WHAT TO PRODUCE – Please find all lines in the data that hold the string "menu" and copy them.

── EXCERPTED DATA ──

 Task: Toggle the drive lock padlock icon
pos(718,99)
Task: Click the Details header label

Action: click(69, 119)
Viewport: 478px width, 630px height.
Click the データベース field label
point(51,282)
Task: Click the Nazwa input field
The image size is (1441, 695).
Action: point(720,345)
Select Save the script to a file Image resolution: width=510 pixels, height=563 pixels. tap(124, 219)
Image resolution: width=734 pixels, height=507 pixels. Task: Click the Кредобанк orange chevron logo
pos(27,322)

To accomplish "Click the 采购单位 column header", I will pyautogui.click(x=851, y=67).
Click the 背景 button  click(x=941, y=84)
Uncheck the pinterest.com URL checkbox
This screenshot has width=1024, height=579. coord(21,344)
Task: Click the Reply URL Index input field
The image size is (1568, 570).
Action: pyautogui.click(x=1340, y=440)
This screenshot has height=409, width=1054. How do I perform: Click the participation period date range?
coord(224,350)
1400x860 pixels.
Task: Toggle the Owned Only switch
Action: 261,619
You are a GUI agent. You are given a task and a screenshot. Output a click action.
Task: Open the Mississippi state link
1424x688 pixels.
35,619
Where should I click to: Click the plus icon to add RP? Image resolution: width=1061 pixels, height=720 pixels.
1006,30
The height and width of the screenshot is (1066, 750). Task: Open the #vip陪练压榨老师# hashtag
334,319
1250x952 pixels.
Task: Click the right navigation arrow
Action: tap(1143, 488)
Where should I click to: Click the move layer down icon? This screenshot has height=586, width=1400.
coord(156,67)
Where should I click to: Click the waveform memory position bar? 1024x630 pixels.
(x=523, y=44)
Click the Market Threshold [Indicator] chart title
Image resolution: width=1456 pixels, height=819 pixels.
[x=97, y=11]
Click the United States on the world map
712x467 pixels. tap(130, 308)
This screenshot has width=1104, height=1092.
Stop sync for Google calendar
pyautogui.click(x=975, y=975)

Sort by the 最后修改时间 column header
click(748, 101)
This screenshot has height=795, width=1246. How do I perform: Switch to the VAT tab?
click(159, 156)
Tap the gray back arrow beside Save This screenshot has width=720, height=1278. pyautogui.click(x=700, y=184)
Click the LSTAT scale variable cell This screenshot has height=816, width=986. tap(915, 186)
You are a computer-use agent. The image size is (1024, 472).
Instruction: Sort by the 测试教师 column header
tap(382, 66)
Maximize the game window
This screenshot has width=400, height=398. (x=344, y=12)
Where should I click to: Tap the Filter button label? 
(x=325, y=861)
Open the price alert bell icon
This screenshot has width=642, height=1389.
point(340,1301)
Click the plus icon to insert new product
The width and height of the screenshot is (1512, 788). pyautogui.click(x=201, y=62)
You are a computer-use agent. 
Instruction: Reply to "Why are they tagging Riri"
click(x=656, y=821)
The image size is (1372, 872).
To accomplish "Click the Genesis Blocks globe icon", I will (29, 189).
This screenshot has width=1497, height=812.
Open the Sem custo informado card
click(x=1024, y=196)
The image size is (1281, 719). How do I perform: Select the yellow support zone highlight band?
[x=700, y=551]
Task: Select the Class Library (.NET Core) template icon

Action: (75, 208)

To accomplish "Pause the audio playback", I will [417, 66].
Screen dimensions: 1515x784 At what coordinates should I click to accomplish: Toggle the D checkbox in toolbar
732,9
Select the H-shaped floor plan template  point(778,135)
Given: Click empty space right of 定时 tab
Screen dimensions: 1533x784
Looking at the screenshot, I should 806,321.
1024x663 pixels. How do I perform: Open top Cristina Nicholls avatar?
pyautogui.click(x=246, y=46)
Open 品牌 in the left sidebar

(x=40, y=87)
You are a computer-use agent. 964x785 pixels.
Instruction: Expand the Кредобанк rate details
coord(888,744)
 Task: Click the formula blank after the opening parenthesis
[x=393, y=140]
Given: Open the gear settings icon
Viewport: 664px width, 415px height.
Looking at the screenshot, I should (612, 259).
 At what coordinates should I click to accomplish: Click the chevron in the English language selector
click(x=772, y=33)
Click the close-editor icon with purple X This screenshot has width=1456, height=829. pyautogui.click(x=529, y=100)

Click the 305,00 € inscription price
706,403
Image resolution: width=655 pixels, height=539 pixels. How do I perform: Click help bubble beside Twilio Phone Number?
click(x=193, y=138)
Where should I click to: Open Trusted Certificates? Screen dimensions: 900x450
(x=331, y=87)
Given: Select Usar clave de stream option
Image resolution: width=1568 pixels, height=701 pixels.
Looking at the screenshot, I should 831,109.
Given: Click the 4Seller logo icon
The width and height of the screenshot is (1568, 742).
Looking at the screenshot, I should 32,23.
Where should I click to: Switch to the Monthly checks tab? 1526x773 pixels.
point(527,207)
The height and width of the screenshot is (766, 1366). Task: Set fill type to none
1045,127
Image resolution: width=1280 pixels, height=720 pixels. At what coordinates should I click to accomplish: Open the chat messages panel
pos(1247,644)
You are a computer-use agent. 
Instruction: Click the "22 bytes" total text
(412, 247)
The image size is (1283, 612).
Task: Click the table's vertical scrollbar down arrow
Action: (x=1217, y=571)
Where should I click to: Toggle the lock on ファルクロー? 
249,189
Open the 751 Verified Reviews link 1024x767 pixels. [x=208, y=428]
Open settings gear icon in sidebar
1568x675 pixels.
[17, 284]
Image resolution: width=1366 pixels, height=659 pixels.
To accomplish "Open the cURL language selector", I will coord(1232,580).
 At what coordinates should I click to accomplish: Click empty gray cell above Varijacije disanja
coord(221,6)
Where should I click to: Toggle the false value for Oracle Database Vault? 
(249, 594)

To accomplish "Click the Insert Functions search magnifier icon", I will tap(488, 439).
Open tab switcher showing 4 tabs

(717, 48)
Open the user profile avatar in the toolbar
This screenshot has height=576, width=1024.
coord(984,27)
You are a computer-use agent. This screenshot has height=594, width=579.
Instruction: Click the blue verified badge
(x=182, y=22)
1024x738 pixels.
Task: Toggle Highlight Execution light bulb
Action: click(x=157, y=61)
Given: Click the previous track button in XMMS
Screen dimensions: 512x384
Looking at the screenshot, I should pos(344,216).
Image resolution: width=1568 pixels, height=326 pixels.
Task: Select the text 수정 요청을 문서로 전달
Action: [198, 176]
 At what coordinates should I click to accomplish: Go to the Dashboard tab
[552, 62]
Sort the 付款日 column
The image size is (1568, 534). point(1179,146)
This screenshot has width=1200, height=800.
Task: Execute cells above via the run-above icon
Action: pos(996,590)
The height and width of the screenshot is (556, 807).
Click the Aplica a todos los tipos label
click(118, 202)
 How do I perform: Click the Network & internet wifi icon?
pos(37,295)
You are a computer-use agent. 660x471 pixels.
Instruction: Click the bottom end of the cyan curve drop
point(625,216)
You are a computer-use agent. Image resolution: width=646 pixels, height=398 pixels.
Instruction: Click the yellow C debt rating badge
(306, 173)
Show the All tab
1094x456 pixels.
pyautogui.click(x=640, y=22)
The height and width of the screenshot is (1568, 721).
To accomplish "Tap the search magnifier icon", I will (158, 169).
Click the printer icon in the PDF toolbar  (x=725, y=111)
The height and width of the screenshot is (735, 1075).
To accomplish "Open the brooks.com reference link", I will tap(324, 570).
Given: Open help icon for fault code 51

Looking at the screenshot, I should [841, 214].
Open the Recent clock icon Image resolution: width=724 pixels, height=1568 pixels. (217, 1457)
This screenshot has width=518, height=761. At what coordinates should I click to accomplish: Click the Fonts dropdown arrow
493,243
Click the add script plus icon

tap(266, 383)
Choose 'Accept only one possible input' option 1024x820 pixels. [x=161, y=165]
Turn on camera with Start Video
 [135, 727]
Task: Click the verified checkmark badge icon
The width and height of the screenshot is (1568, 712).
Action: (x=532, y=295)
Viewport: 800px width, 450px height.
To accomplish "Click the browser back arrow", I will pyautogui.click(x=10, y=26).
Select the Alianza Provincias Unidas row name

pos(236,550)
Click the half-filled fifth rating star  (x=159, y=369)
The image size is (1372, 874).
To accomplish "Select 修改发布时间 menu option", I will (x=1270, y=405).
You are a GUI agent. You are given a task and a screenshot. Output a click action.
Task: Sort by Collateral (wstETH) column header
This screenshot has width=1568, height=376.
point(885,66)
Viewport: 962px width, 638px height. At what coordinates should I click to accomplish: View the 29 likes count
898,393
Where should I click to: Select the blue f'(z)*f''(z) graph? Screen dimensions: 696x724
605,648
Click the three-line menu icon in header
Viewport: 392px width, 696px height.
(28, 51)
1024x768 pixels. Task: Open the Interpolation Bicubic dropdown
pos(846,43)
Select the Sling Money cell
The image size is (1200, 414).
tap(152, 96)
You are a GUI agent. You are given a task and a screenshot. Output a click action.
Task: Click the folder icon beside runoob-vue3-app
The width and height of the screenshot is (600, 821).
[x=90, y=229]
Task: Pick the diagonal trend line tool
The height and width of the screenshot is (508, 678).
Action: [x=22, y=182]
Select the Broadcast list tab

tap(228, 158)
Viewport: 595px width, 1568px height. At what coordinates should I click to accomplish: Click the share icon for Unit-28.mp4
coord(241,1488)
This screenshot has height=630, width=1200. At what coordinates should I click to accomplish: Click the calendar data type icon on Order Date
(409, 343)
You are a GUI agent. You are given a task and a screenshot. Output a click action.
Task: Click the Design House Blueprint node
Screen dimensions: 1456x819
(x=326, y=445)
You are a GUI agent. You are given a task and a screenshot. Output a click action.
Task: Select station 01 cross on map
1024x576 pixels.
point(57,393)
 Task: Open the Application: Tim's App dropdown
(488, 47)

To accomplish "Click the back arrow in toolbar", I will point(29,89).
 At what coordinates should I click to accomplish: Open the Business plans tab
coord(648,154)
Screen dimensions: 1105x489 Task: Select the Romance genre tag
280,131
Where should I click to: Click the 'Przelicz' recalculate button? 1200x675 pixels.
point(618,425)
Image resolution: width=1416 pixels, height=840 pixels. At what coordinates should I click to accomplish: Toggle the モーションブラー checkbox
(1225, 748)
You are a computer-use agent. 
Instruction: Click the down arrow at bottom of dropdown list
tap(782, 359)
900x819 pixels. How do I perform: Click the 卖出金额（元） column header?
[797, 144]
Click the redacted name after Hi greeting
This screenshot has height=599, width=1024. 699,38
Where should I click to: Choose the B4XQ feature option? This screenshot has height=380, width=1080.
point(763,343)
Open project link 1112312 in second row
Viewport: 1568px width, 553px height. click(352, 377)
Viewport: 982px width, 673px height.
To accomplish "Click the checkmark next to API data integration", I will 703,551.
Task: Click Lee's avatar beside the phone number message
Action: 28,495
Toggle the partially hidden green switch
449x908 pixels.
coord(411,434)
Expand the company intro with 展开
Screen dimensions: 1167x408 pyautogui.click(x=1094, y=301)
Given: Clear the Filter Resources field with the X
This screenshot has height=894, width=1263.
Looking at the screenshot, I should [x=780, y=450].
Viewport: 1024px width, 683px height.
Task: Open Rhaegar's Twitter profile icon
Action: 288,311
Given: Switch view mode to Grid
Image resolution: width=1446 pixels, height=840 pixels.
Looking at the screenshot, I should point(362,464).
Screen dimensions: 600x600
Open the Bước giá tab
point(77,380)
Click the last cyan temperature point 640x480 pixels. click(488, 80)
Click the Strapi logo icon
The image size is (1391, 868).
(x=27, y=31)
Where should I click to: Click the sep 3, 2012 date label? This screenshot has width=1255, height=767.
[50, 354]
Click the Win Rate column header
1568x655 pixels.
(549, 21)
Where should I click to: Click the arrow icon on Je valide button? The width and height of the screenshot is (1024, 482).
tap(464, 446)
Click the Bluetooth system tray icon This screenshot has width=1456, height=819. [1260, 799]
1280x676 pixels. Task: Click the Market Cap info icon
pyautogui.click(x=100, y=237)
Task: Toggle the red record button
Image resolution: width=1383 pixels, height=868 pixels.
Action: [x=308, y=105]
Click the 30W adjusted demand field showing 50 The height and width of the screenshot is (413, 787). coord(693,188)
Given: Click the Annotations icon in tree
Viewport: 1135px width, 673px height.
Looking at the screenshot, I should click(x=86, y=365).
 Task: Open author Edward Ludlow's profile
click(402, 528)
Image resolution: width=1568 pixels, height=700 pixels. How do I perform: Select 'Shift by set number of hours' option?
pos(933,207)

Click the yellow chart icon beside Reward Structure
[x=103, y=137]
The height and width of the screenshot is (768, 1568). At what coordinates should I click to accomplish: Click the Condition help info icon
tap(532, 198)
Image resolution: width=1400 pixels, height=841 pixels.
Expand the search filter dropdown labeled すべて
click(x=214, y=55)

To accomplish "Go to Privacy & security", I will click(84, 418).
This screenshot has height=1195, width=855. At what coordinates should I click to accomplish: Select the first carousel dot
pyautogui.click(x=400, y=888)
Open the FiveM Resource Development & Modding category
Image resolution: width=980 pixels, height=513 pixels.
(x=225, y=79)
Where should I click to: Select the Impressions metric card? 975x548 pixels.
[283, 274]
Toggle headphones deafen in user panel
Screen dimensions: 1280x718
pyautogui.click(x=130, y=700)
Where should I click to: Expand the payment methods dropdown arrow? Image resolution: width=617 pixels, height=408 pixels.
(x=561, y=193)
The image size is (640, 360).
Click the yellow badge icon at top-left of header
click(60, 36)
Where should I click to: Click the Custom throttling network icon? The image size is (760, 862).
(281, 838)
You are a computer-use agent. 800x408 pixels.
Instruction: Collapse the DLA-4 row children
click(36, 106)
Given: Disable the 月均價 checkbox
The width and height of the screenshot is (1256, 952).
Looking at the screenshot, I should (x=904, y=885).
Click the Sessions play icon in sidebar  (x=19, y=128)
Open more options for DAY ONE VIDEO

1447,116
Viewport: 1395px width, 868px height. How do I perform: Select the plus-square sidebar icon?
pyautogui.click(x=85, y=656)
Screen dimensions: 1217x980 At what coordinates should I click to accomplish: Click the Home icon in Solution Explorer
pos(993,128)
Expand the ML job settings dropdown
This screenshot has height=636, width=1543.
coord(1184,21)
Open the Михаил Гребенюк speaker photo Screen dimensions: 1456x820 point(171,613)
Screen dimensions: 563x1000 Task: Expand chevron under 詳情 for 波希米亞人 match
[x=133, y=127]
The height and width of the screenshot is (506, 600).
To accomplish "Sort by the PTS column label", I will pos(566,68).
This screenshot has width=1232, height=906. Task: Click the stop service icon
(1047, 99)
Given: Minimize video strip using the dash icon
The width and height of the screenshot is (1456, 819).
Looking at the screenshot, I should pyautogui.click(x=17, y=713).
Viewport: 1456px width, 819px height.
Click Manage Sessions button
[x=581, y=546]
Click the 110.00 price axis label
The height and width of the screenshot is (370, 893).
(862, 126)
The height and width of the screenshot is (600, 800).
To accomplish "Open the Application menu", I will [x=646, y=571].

───

COMPLETED TASK –
To accomplish "Select 修改发布时间 menu option", I will (x=1270, y=405).
Click the three-line menu icon in header
To accomplish "Open the Application menu", I will [x=646, y=571].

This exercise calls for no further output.